GOAL OF THE EXERCISE: Look for the line with "Instruction: Click the promo code input field" in the entries below, then extract that line and all lines after it exactly, with pictures left out.

SUPPLIED DATA:
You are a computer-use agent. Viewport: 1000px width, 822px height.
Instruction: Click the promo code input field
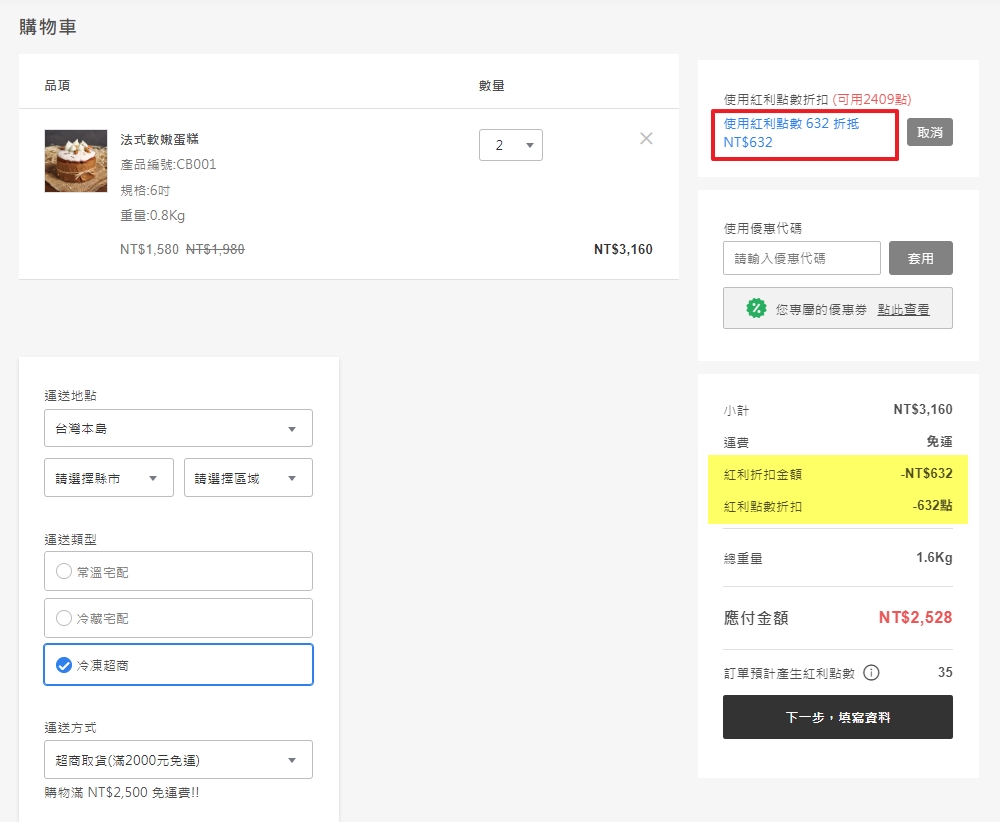coord(799,258)
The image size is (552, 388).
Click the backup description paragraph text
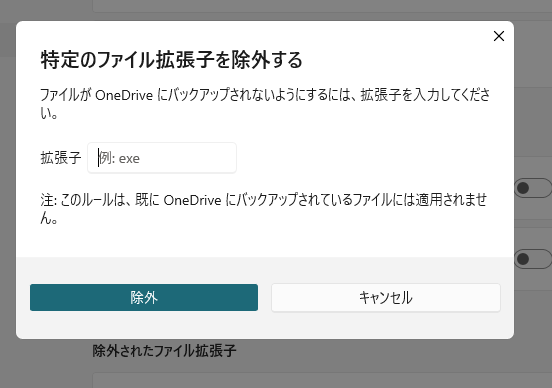tap(265, 104)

WRITTEN SOLUTION:
Instruction: Click the promo code input field
coord(799,258)
The image size is (552, 388).
Click the backup description paragraph text
tap(265, 104)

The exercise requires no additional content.